For me, in all seriousness, I think the most neglected female singers are the many great black soul singers of the 60s. So many people name check Aretha, but she was far from alone in being wonderful. Irma Thomas, Betty Harris, Baby Washington, Bettye Swann, Theola Kilgore etc etc.
Sometimes the rock / folk "cognescenti" go back and deliberately seek out obscure and overlooked artists, but it's not a guarantee they're always worthwhile. A friend at art school knew Nick Drake from his days at Marlborough. I like Nick Drake but the spotlight has been shone a little too brightly?
I started exploring "other" music back in the e80s, nowadays I mostly listen to jazz, classical and world music nowadays.
I have to say you have a very nice channel, I'll subscribe.
@@TalesofWiltshire Thank you for the feedback.
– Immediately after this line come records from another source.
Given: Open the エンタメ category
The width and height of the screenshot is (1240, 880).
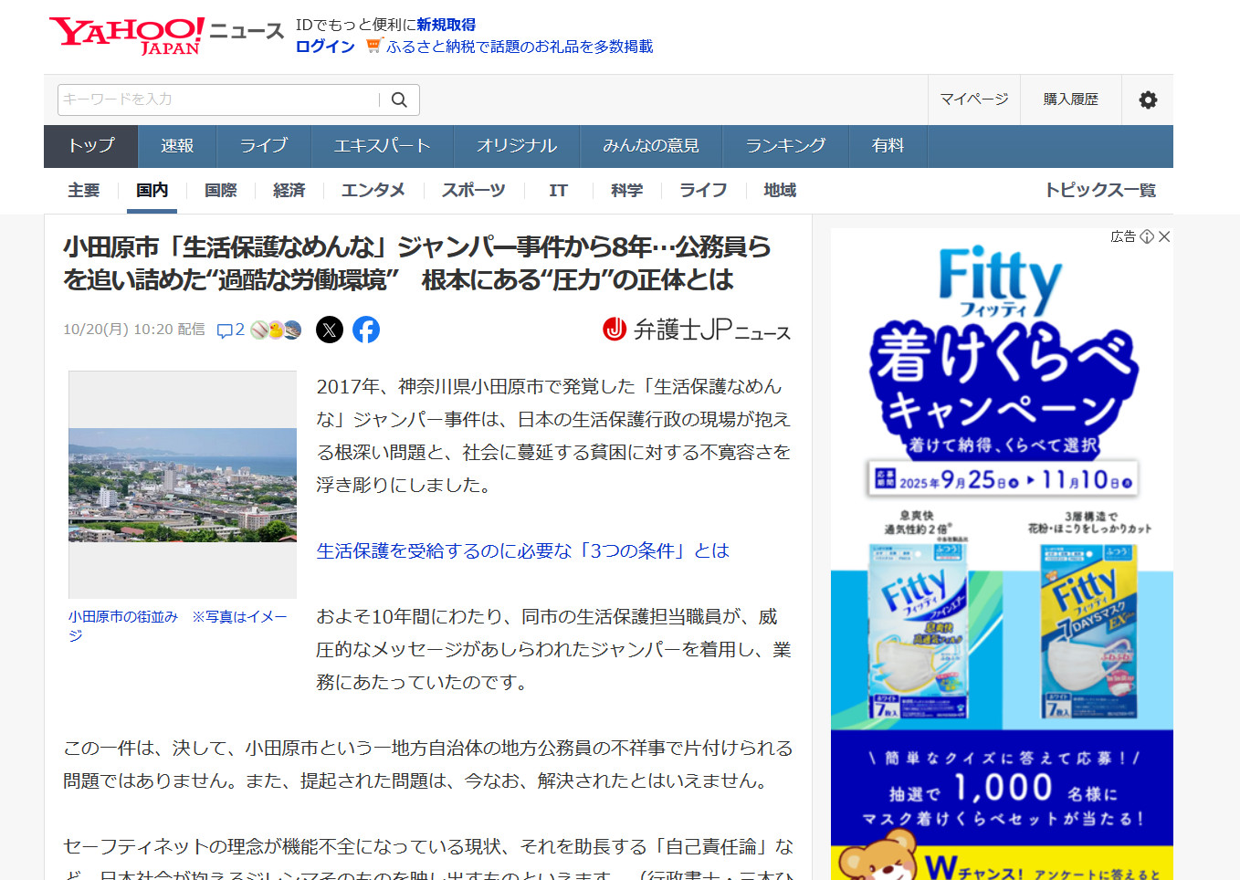Looking at the screenshot, I should [x=373, y=190].
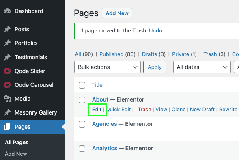Click the Testimonials pushpin icon
Viewport: 239px width, 160px height.
click(x=7, y=57)
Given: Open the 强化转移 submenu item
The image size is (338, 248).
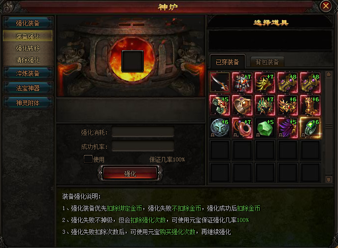Looking at the screenshot, I should coord(28,48).
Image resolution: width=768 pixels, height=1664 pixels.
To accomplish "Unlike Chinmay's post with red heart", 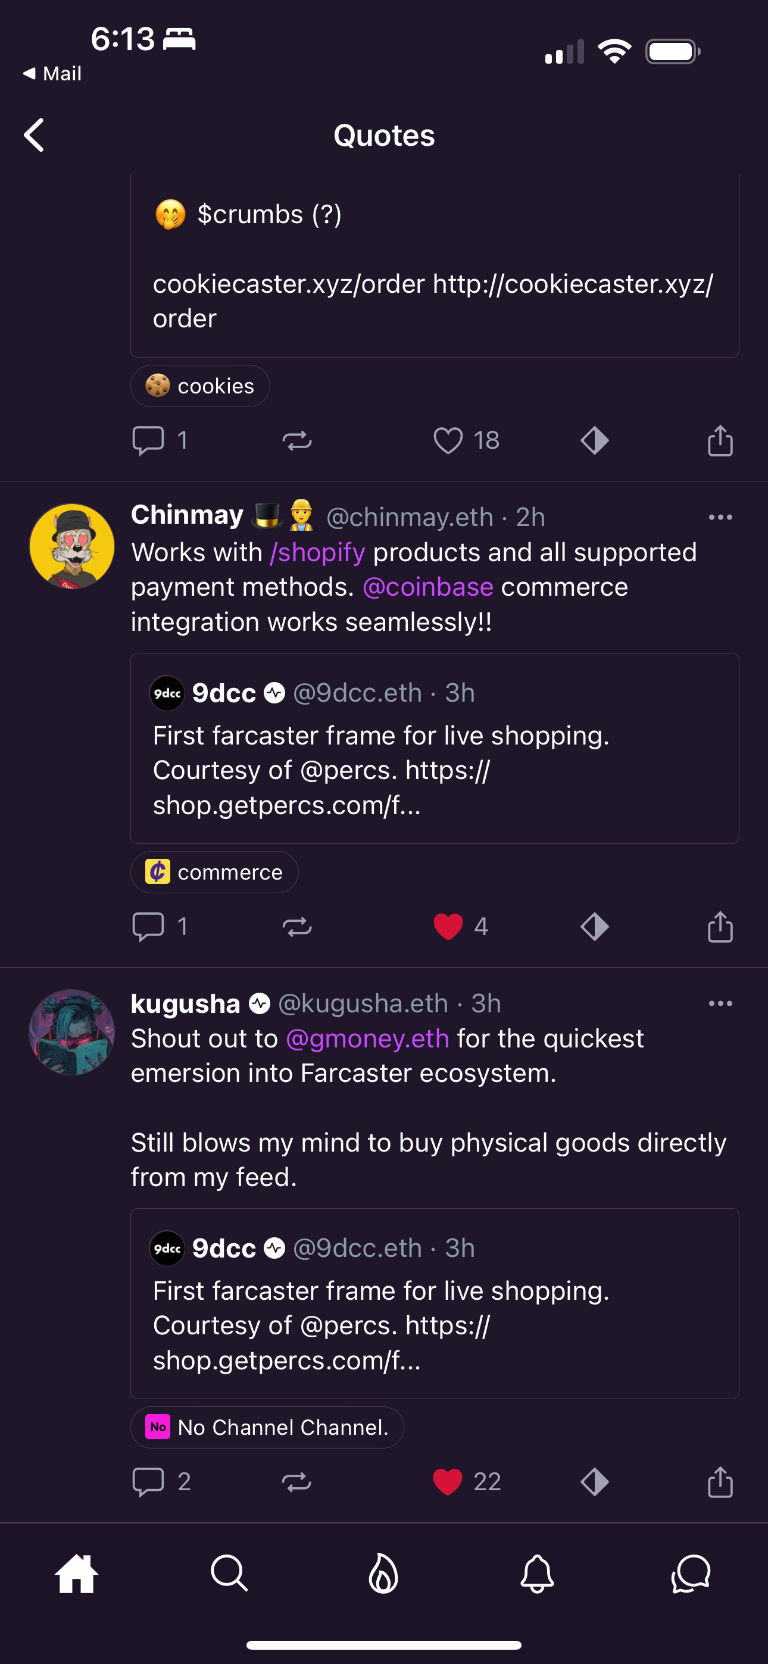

I am mostly unfamiliar with the above although I am diving a bit deeper in 60’s folk female. Just picked up Bonnie Dobson after another commenter on here suggested. Love her. But will now go and seek out to listen to the above black soul singers - thanks Peter! (Ps: my local vinyl store has an OG Nick Drake for $1200 🥺)
@@cordesrecords Ouch!
Believe it or not, I no longer collect vinyl. Partly the prices! 🤨
I have about 900 LPs from first time round, I never disposed of any when CDs came along.
I totally understand why people love vinyl, but I'm hooked on exploring music and CDs are so affordable now, plus there's all sorts of music which is impossible to find on vinyl - at least in the UK. I have about 4000 CDs I think. They're in heaps everywhere!
We still have regular record fairs in my local town, but my favourite seller has passed away now - very sad, he was on a similar wavelength to me. He was a good friend of Charlie Gillett (google him) but Charlie has also passed.
I thought Jan Terri was the best singer ever.
Karen Dalton is not a Good singer. She is a UNIQUE singer. She is not even close to being "The Greatest Singer". Her voice is weary, creaky, strained, very 'pitchy' - but nobody would call it "Good". And I like her for that. She can't even hit the high note on her signature song - "Something on Your Mind" - but it works because the lyric is "You can't make it without ever even TRYIN"...". One could argue she didn't make it because her voice was not very commercially viable.
@@myradioon yes absolutely. In fact the liner notes of one of the albums suggested similar.
The original album on Capitol is about $300+these days.
@@ronmartin4212 I found a copy about to go into the trash in a basement hall in NYC early 2000's. Sold it to the local record store for far too little and had to explain to the owner who she was and how she was coming into vogue again.
@@myradioon Seriously?!?!??Great rescue!!!!Even then,she was largely forgotten and her albums were under the radar,valuewise.Probably wouldn't have made a difference then.What 10-15 years foresight will do.Theyre all huge on the market now!!
@@ronmartin4212 Devendra Barnhart and many 'Freak Folk' artists touted her in the Aughts. Cheers.
Odd voice
Aquired taste. Her voice you will really like or really hate?
ok, I listened and you did not play any of her music???? WTAF. total waste of time
@@onecompass7290 Thanks at least for giving it a go mate. Always nervous for playing the music in case of You Tube strike. Fair comment.
She sounds mediocre to me; Laura Nyro is far better; and Nick Cave is no expert on singing, lol.
What a fascinating video! Just discovered your channel. Why don't you have 1K+ subscribers? Well, you have a new subscriber now and I tracked down In My Own Time to find a copy at a very good price (you're right, the OGs are grails!). I'll be watching more!